WHAT TO PRODUCE =
Whenever the string "Given" turns up in a line of the data below, copy that line.
──────── DATA FOR ANALYSIS ────────
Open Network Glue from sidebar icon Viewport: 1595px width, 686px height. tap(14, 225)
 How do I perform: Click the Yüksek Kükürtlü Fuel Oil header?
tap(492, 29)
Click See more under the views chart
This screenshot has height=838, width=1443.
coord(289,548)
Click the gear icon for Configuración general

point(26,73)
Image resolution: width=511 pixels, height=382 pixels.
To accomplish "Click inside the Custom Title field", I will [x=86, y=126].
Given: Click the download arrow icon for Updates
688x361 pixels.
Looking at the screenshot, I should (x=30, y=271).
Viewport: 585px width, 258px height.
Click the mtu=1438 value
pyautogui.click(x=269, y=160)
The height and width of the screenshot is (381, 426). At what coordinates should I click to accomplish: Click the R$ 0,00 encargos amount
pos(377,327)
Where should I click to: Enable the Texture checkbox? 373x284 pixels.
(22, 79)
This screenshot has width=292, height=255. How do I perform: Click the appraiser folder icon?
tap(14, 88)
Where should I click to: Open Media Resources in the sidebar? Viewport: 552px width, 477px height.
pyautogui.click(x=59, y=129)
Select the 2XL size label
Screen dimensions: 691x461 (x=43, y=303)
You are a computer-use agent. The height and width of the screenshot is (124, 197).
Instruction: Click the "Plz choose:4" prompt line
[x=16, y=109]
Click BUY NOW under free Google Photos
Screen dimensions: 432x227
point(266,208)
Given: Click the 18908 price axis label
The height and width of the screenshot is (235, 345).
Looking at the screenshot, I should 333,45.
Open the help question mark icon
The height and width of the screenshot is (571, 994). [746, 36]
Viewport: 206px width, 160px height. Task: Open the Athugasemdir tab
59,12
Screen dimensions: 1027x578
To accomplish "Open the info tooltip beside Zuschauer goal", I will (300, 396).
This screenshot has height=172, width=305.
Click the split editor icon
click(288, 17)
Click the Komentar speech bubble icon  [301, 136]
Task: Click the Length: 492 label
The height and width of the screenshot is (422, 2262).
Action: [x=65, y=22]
────────
EXPECTED ANSWER =
Given: Click the download arrow icon for Updates
Given: Click the 18908 price axis label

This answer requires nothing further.